Yapılacak görevler:
1 – Aşağıdaki kitap yorumlarını iki cümleyle özetleyin.
2 – Aşağıdaki kitap yorumlarına göre Tarihçi'nin çevirisi kime ait?
3 – Aşağıdaki kitap yorumlarını, Tarihçi hakkındaki son cümleden sonra devam ettirin.

──────── Verilen metin ────────

17 Ocak 2011 Pazartesi

Hercule'ün On İki Görevi (The Labours of Hercules)

Agatha Christie, Altın Kitaplar

Bir Hercule Poirot polisiyesi. Kitap kulübümüzde beraber okumak için seçtiğimiz ilk kitap.

Diğer Agatha kitaplarına oranla oldukça volümlü olan bu eserde, sevgili detektifimiz emekli olmadan önce 12 eşsiz davayı çözüp kendini 12 mitolojik görevi başarıyla yerine getiren Herkül ile özdeşleştirmek istiyor. Seçtiği davaların da Herkül'ün görevlerini andırması gerektiğine karar veriyor. Ve bir yıl içinde bu işleri tamamlamaya çalışıyor.

Dolayısıyla kitabımız 12 kısa öyküden oluşuyor. Maceralar uzun olmadığından davaların çözümü de haliyle çabuk ve kısa yoldan oluyor. Bu yüzden tipik bir polisiye vakasını ve onun çözümündeki heyecanı yaşayamıyoruz. Bu yüzden bana sıkıcı geldi bu hikayeler.

Daha önce Agatha Christie okumadıysanız sakın bu kitapla başlamayın. Hercule Poirot'yu seviyorsanız bu kitabı okumanıza gerek yok, çünkü kitaptaki Poirot sanki bizim yumurta kafalı detektifimiz değil. Yoksa asla bu Miss Marple'a layık davalarla ilgilenmezdi. Eğer hiç Poirot macerası okumadıysanız, yine bu kitaptan uzak durun ve detektifimizin diğer harika maceralarına bir göz atın derim. Sonuç olarak tavsiye etmiyorum, okumasanız da olur. Tatsız.


16 Ocak 2011 Pazar

Tarihçi (The Historian)


Elizabeth Kostova, İnkılap Yayınevi

Çeviri : İdem Erman



Tarihçi'yi okumaya başladığımda, daha ilk sayfalarında kitaba yapıştım, kitabı bitirene kadar her gece uykusuz kalmayı göze aldım, roman adeta beni kendine esir etti. Her gün işyerinde akşam olsun eve gideyim de bayılana kadar Tarihçi'yi okuyayım diye saatleri saydım. Son derece lezzetli, tarihle macerayı birbirine katıştıran bu kadar  meraklı bir romanı epeydir okumamıştım.

──────── Veri listesi ────────

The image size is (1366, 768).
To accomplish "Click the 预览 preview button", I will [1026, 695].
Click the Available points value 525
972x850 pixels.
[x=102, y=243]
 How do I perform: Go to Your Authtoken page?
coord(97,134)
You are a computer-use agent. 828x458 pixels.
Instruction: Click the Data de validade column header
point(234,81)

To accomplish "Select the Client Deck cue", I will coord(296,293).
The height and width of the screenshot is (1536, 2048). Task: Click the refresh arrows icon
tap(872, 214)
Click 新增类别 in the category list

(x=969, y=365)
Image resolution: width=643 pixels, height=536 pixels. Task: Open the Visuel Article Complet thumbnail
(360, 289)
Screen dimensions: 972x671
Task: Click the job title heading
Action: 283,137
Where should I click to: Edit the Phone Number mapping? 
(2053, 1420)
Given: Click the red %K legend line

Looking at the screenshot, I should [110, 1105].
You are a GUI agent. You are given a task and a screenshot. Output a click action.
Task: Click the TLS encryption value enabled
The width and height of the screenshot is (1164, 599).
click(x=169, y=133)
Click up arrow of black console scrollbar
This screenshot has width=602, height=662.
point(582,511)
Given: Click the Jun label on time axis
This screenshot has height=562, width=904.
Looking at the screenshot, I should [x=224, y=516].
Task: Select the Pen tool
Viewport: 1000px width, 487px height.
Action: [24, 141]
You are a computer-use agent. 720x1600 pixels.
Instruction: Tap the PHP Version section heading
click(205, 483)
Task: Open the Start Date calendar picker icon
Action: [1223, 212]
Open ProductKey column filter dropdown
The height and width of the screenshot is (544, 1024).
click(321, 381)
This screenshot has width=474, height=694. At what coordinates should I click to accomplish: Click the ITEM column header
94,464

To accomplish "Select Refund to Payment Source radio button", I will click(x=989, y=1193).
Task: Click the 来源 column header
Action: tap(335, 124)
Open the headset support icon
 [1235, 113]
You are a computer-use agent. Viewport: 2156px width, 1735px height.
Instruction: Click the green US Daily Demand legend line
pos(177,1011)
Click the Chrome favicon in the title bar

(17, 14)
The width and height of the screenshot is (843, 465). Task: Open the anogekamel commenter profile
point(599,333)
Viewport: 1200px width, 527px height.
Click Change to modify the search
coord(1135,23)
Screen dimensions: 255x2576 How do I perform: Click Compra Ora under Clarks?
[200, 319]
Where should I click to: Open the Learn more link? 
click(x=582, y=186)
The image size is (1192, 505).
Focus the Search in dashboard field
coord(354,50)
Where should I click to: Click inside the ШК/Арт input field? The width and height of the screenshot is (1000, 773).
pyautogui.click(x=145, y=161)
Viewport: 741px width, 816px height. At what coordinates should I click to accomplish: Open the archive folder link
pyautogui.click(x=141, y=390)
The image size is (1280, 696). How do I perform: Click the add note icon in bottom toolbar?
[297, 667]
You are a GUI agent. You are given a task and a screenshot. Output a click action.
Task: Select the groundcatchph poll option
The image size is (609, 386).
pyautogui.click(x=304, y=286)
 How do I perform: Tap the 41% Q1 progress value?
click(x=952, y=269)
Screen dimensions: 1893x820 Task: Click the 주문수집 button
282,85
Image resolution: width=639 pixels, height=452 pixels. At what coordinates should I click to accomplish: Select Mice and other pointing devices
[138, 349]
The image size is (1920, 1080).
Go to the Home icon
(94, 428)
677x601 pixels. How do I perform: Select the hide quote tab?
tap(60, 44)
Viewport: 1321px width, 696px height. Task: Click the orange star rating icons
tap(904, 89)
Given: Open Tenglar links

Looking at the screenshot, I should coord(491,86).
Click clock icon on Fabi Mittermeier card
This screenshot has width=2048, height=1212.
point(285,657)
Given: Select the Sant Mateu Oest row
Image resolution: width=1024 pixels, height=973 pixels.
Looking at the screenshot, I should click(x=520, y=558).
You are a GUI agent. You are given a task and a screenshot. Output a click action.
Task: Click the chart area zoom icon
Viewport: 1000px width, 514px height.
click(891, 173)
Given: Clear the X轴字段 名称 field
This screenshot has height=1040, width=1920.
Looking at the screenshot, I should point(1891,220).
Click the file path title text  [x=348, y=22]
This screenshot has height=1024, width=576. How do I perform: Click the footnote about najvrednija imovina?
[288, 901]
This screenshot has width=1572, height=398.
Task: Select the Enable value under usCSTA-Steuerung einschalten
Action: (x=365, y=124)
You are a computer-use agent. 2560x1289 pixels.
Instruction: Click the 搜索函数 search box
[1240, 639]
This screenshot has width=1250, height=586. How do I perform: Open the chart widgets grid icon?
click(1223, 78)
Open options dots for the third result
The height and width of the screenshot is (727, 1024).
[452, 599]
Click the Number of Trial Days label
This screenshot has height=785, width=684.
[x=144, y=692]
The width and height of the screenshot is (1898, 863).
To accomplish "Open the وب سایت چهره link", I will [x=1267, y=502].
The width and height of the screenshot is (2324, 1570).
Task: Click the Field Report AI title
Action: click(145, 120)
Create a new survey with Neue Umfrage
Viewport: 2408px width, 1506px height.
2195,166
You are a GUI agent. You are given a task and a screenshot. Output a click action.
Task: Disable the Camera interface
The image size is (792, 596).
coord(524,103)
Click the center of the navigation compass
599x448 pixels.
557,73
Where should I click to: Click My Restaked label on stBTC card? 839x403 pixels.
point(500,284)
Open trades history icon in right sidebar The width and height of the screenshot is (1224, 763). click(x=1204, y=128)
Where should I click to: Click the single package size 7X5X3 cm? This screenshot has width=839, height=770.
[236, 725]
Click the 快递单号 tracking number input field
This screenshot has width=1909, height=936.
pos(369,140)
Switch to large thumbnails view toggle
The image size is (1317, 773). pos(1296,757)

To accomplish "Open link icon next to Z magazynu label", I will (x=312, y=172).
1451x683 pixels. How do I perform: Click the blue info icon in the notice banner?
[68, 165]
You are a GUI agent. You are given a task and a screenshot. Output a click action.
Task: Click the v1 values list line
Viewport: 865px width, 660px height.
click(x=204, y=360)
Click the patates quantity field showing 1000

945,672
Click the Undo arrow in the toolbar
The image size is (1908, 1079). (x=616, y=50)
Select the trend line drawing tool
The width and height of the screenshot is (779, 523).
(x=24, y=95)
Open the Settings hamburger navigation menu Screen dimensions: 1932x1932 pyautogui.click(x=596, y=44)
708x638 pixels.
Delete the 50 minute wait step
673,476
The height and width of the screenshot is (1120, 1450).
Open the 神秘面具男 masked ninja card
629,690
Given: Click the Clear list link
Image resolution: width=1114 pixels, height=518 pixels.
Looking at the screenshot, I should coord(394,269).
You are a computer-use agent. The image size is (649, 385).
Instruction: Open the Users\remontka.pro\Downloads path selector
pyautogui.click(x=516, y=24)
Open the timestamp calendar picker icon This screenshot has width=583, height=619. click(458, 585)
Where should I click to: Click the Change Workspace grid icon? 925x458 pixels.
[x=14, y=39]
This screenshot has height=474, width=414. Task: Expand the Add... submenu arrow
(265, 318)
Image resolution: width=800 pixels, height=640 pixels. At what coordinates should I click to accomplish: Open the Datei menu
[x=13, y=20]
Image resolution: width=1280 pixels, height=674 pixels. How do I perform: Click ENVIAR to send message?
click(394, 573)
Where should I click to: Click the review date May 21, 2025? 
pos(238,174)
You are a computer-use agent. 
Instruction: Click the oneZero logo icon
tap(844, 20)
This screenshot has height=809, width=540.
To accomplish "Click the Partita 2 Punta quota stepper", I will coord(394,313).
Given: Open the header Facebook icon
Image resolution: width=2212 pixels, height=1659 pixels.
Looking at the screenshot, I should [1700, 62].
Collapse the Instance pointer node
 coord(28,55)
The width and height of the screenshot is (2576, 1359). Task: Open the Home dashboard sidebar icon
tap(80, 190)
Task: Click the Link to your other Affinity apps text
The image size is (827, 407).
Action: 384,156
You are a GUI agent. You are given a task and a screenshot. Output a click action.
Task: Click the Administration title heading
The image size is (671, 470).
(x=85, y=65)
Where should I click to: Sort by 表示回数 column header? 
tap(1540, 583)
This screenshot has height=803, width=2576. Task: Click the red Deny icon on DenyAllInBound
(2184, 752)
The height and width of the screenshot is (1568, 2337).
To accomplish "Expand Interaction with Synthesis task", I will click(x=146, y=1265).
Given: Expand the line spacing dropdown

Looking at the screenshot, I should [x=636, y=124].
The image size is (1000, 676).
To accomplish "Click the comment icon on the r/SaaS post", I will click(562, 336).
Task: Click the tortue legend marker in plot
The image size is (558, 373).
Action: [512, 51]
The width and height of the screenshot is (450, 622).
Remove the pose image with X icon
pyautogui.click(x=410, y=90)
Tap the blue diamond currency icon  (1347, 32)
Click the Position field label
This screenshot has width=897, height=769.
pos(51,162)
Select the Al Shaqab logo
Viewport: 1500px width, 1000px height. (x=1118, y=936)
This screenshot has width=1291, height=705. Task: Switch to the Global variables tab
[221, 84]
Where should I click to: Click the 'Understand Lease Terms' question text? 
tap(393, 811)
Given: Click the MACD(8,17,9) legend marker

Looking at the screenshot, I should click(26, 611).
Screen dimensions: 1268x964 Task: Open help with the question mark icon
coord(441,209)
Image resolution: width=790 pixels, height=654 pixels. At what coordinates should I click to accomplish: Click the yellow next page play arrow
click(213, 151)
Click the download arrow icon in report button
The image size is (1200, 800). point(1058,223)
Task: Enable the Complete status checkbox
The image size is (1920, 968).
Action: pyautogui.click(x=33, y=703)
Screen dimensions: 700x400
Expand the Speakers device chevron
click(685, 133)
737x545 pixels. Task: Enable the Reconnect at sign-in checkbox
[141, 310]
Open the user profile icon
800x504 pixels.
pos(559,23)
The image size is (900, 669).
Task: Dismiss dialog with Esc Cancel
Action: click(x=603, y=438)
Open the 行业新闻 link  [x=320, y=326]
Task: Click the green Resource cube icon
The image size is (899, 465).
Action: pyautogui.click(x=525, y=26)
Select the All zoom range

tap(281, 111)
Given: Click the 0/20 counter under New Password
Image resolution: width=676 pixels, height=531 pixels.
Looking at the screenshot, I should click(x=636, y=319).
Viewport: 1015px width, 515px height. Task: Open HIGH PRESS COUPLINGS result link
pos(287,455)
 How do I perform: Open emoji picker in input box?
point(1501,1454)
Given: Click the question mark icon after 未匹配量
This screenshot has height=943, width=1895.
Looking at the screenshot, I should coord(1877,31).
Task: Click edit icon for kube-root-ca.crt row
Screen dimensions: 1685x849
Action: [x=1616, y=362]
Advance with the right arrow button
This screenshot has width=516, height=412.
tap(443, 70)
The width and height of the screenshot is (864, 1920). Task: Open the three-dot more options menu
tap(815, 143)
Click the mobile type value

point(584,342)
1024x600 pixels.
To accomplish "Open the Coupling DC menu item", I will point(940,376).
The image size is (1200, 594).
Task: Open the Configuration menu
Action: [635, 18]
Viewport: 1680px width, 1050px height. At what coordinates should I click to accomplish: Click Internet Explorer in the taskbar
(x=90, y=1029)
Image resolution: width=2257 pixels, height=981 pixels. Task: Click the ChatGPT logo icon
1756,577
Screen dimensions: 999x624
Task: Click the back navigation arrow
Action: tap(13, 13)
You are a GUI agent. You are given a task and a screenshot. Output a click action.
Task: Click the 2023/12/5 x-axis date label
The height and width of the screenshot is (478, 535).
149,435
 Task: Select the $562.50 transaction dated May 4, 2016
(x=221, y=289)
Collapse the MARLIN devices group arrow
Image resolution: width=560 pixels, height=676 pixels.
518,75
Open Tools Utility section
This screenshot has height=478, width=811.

────────

Görev sonuçları:
1 – Kitap yorumlarında önce Agatha Christie'nin 12 kısa öyküden oluşan Hercule'ün On İki Görevi ele alınıyor; davalar kısa yoldan çözüldüğü için öyküler sıkıcı bulunuyor ve kitap tavsiye edilmiyor. Ardından Elizabeth Kostova'nın Tarihçi romanına geçiliyor ve roman, ilk sayfalarından itibaren insanı kendine bağlayan, tarihle macerayı birbirine katıştıran meraklı bir kitap olarak anlatılıyor.

2 – İdem Erman.

3 –
Kitabımızın anlatıcısı, ismini öğrenemediğimiz bir  genç kız. 1970'li yıllarda, babasının kütüphanesinde acayip bir kitap buluyor, sayfaları bomboş ama ortasında ürkütücü bir ejderha baskısı var kitabın. Babası Paul ile  Avrupa şehirlerini gezerken yavaş yavaş kitabın hikayesini ve babasının 20 yıl önce başına gelenleri öğrenmeye başlıyor. Bu kitabı Paul üniversitede iken bulmuştur. Danışman öğretmeni Profesör Rossi'ye kitabı gösterince, profesörde de aynı kitaptan olduğunu öğrenmiştir. Rossi korkunç bir sır vermiştir Paul'e : Voyvoda Tepeş, kazıklı voyvoda olarak anılan Prens Vlad hala yaşamaktadır! Rossi ortadan kaybolunca Paul ondan geriye kalan mektupları takip ederek, güzel antropolog Helen ile Dracula'nın peşine düşmüştür.


Paul bu serüveni anlatırken aynı Rossi gibi ortadan kaybolur. Kızı ondan kalan mektupları bulur ve hikayeyi bir babanın kızına yazdığı mektuplardan takip etmeye başlarız. Bir yandan 1950'lerin Avrupasında İstanbul-Macaristan-Bulgaristan'da vampir dehşeti gölgesinde bir arayış, bir yanda 1970'lerde eski maceranın gölgesinde babasını bulmaya çalışan bir kız. Peki ama Dracula gerçekten yaşıyor mudur ve Rossi nerededir?


Paul ve Helen Avrupa'da araştırma yaparken biz de şehir şehir gezeriz onlarla, İstanbul'da Ayasofya'ya onların hayranlık dolu gözlerinden bakarız. Balkan ülkelerinin içiçe geçmiş şaşırtıcı tarihine tanık olur, folklorlarını öğreniriz. Vampirler her daim bu kültürün bir parçası olmuştur. İstanbul'da bile vampirlerden korkulduğunu ve 500 yıl önce birtakım felaketler yaşandığını anlarız. Geçmişteki hikayeyi bizimle beraber öğrenen anlatıcımız ise babasını bulmaya kararlı onun ayak izlerini takip eder.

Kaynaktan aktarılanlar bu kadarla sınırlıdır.